* [Problem requirements]: Everything from the line containing "Task: Open the Действие menu" through the last line of the listing below should be returned exactly, except for pictures.
--- Dataset records ---
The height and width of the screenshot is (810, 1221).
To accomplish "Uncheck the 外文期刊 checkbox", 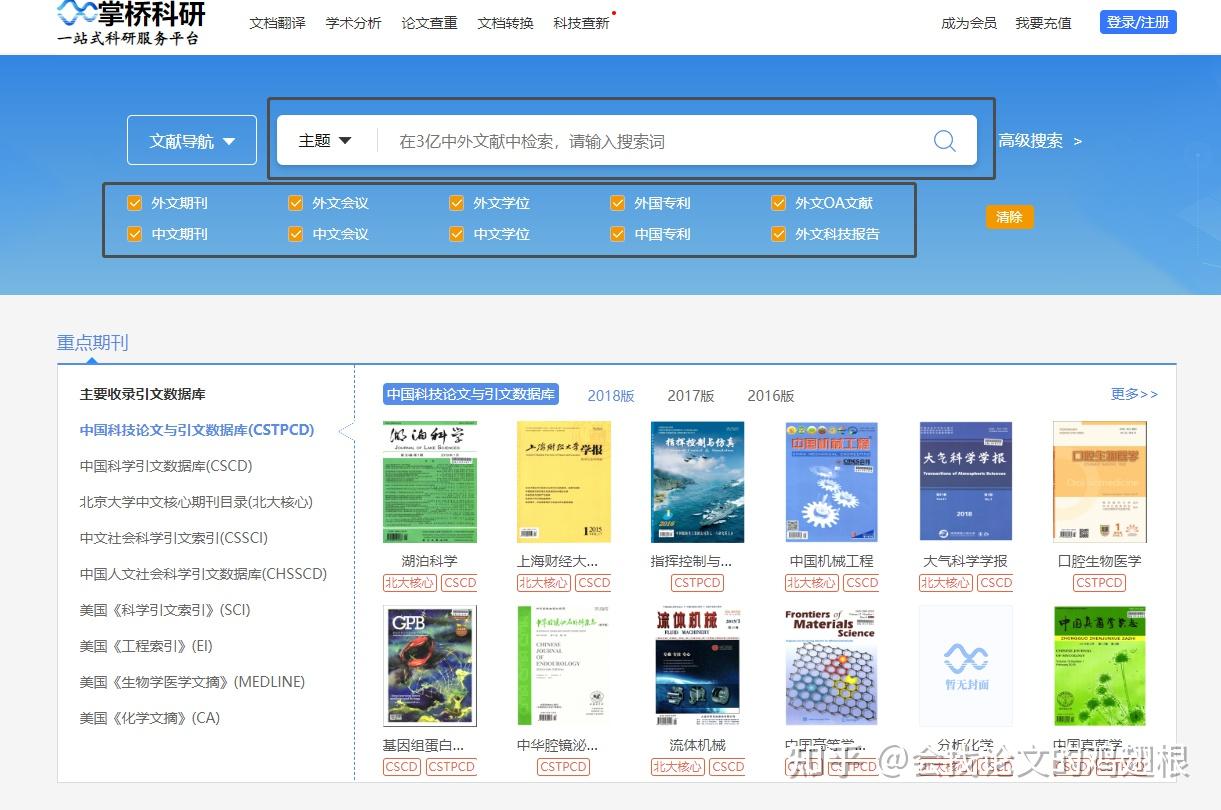I will pyautogui.click(x=134, y=203).
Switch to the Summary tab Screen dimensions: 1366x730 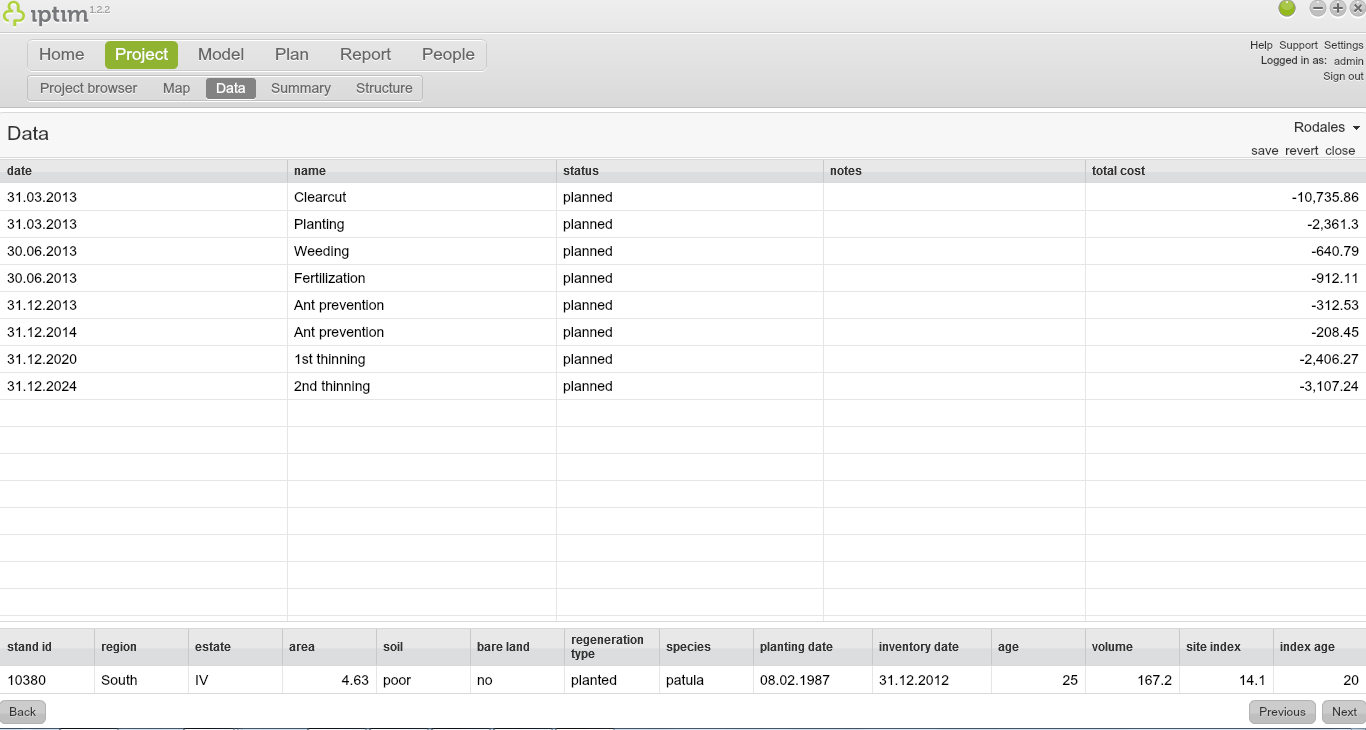click(300, 88)
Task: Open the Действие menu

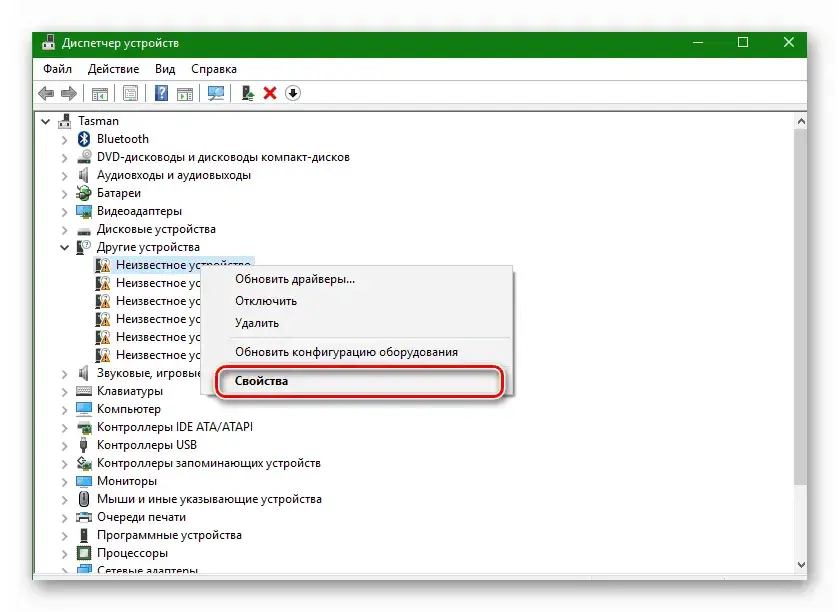Action: point(113,69)
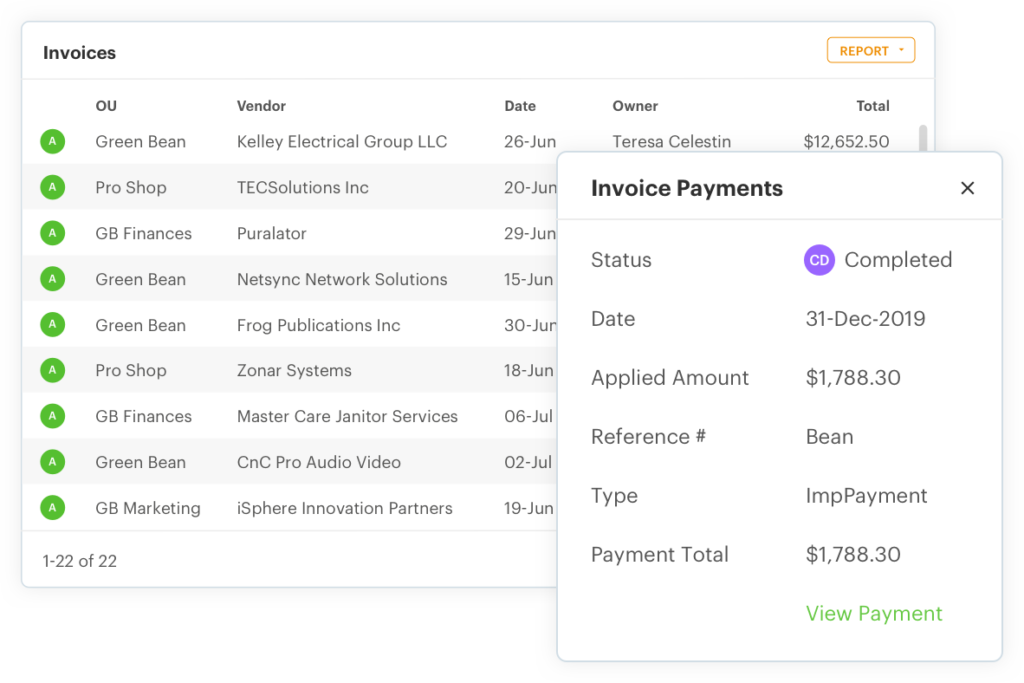Click the status icon for Kelley Electrical Group
Viewport: 1024px width, 683px height.
click(52, 142)
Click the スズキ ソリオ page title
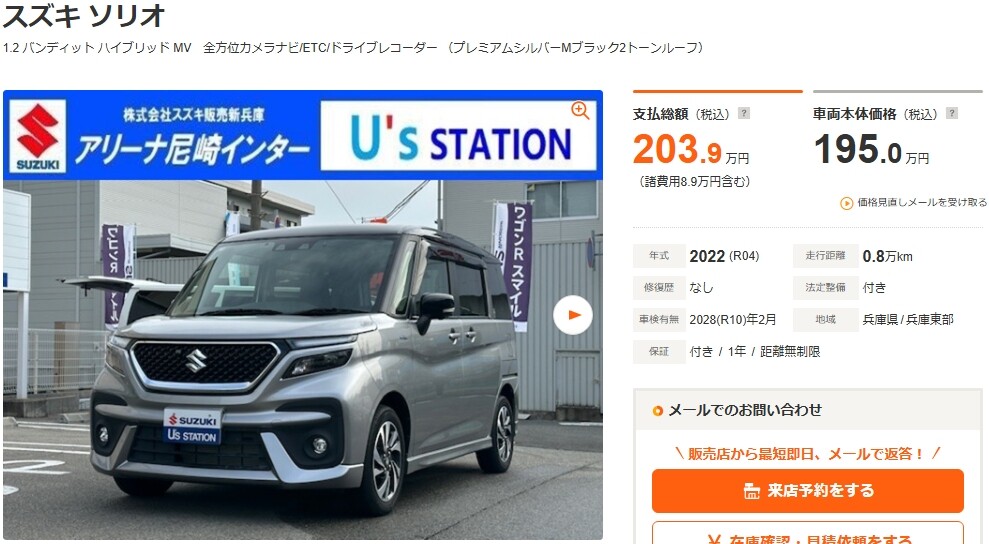Screen dimensions: 989x544 (x=85, y=15)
---
* [Written response]:
Task: Open the Действие menu

Action: point(113,69)
Click the status icon for Kelley Electrical Group
Viewport: 1024px width, 683px height.
click(52, 142)
Click the スズキ ソリオ page title
Screen dimensions: 989x544 (x=85, y=15)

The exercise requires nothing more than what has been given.